• Problem to solve: Rewrite the data below as a Markdown table with two columns, Row and Line. Give each non-blank line its own numbered row in order, and leave out the blank lines.

• Supplied material:

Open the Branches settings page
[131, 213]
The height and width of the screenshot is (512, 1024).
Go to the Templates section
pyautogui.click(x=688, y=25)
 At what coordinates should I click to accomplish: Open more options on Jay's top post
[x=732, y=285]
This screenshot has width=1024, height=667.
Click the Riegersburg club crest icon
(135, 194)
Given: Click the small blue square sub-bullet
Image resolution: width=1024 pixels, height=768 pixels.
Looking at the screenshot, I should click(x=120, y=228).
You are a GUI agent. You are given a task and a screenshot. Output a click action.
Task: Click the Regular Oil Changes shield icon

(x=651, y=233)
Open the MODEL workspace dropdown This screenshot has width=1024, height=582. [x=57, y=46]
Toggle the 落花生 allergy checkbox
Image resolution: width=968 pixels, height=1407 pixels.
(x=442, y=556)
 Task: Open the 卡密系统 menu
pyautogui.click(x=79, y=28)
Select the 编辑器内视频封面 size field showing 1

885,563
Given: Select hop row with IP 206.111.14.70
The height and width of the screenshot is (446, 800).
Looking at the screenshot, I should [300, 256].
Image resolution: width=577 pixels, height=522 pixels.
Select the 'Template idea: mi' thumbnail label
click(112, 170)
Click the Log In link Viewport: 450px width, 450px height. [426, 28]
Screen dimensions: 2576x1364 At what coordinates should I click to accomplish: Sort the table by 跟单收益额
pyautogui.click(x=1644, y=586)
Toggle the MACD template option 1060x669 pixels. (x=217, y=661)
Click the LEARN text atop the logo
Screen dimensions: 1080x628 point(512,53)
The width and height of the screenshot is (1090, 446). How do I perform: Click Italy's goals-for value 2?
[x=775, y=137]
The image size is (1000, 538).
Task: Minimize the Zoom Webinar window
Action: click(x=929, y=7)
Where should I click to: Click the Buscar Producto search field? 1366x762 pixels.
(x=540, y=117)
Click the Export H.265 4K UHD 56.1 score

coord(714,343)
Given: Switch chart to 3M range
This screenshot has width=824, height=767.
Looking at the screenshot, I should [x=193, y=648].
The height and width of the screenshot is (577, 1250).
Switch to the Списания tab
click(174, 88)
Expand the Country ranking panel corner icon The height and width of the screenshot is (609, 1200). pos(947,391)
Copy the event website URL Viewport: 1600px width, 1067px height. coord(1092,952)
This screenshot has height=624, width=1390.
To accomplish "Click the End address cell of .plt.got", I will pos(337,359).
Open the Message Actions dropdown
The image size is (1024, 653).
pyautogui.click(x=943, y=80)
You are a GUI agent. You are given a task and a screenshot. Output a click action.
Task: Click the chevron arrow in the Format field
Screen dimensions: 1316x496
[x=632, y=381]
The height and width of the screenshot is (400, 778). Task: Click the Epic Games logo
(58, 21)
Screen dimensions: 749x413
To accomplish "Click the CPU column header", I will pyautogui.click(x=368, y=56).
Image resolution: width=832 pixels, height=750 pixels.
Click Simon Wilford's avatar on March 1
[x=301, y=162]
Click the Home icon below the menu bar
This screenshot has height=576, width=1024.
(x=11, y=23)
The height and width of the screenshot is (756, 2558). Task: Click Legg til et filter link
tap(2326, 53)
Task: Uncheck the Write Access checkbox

• Output for this exercise:
| Row | Line |
|---|---|
| 1 | Open the Branches settings page |
| 2 | [131, 213] |
| 3 | The height and width of the screenshot is (512, 1024). |
| 4 | Go to the Templates section |
| 5 | pyautogui.click(x=688, y=25) |
| 6 |  At what coordinates should I click to accomplish: Open more options on Jay's top post |
| 7 | [x=732, y=285] |
| 8 | This screenshot has width=1024, height=667. |
| 9 | Click the Riegersburg club crest icon |
| 10 | (135, 194) |
| 11 | Given: Click the small blue square sub-bullet |
| 12 | Image resolution: width=1024 pixels, height=768 pixels. |
| 13 | Looking at the screenshot, I should click(x=120, y=228). |
| 14 | You are a GUI agent. You are given a task and a screenshot. Output a click action. |
| 15 | Task: Click the Regular Oil Changes shield icon |
| 16 | (x=651, y=233) |
| 17 | Open the MODEL workspace dropdown This screenshot has width=1024, height=582. [x=57, y=46] |
| 18 | Toggle the 落花生 allergy checkbox |
| 19 | Image resolution: width=968 pixels, height=1407 pixels. |
| 20 | (x=442, y=556) |
| 21 |  Task: Open the 卡密系统 menu |
| 22 | pyautogui.click(x=79, y=28) |
| 23 | Select the 编辑器内视频封面 size field showing 1 |
| 24 | 885,563 |
| 25 | Given: Select hop row with IP 206.111.14.70 |
| 26 | The height and width of the screenshot is (446, 800). |
| 27 | Looking at the screenshot, I should [300, 256]. |
| 28 | Image resolution: width=577 pixels, height=522 pixels. |
| 29 | Select the 'Template idea: mi' thumbnail label |
| 30 | click(112, 170) |
| 31 | Click the Log In link Viewport: 450px width, 450px height. [426, 28] |
| 32 | Screen dimensions: 2576x1364 At what coordinates should I click to accomplish: Sort the table by 跟单收益额 |
| 33 | pyautogui.click(x=1644, y=586) |
| 34 | Toggle the MACD template option 1060x669 pixels. (x=217, y=661) |
| 35 | Click the LEARN text atop the logo |
| 36 | Screen dimensions: 1080x628 point(512,53) |
| 37 | The width and height of the screenshot is (1090, 446). How do I perform: Click Italy's goals-for value 2? |
| 38 | [x=775, y=137] |
| 39 | The image size is (1000, 538). |
| 40 | Task: Minimize the Zoom Webinar window |
| 41 | Action: click(x=929, y=7) |
| 42 | Where should I click to: Click the Buscar Producto search field? 1366x762 pixels. |
| 43 | (x=540, y=117) |
| 44 | Click the Export H.265 4K UHD 56.1 score |
| 45 | coord(714,343) |
| 46 | Given: Switch chart to 3M range |
| 47 | This screenshot has width=824, height=767. |
| 48 | Looking at the screenshot, I should [x=193, y=648]. |
| 49 | The height and width of the screenshot is (577, 1250). |
| 50 | Switch to the Списания tab |
| 51 | click(174, 88) |
| 52 | Expand the Country ranking panel corner icon The height and width of the screenshot is (609, 1200). pos(947,391) |
| 53 | Copy the event website URL Viewport: 1600px width, 1067px height. coord(1092,952) |
| 54 | This screenshot has height=624, width=1390. |
| 55 | To accomplish "Click the End address cell of .plt.got", I will pos(337,359). |
| 56 | Open the Message Actions dropdown |
| 57 | The image size is (1024, 653). |
| 58 | pyautogui.click(x=943, y=80) |
| 59 | You are a GUI agent. You are given a task and a screenshot. Output a click action. |
| 60 | Task: Click the chevron arrow in the Format field |
| 61 | Screen dimensions: 1316x496 |
| 62 | [x=632, y=381] |
| 63 | The height and width of the screenshot is (400, 778). Task: Click the Epic Games logo |
| 64 | (58, 21) |
| 65 | Screen dimensions: 749x413 |
| 66 | To accomplish "Click the CPU column header", I will pyautogui.click(x=368, y=56). |
| 67 | Image resolution: width=832 pixels, height=750 pixels. |
| 68 | Click Simon Wilford's avatar on March 1 |
| 69 | [x=301, y=162] |
| 70 | Click the Home icon below the menu bar |
| 71 | This screenshot has height=576, width=1024. |
| 72 | (x=11, y=23) |
| 73 | The height and width of the screenshot is (756, 2558). Task: Click Legg til et filter link |
| 74 | tap(2326, 53) |
| 75 | Task: Uncheck the Write Access checkbox |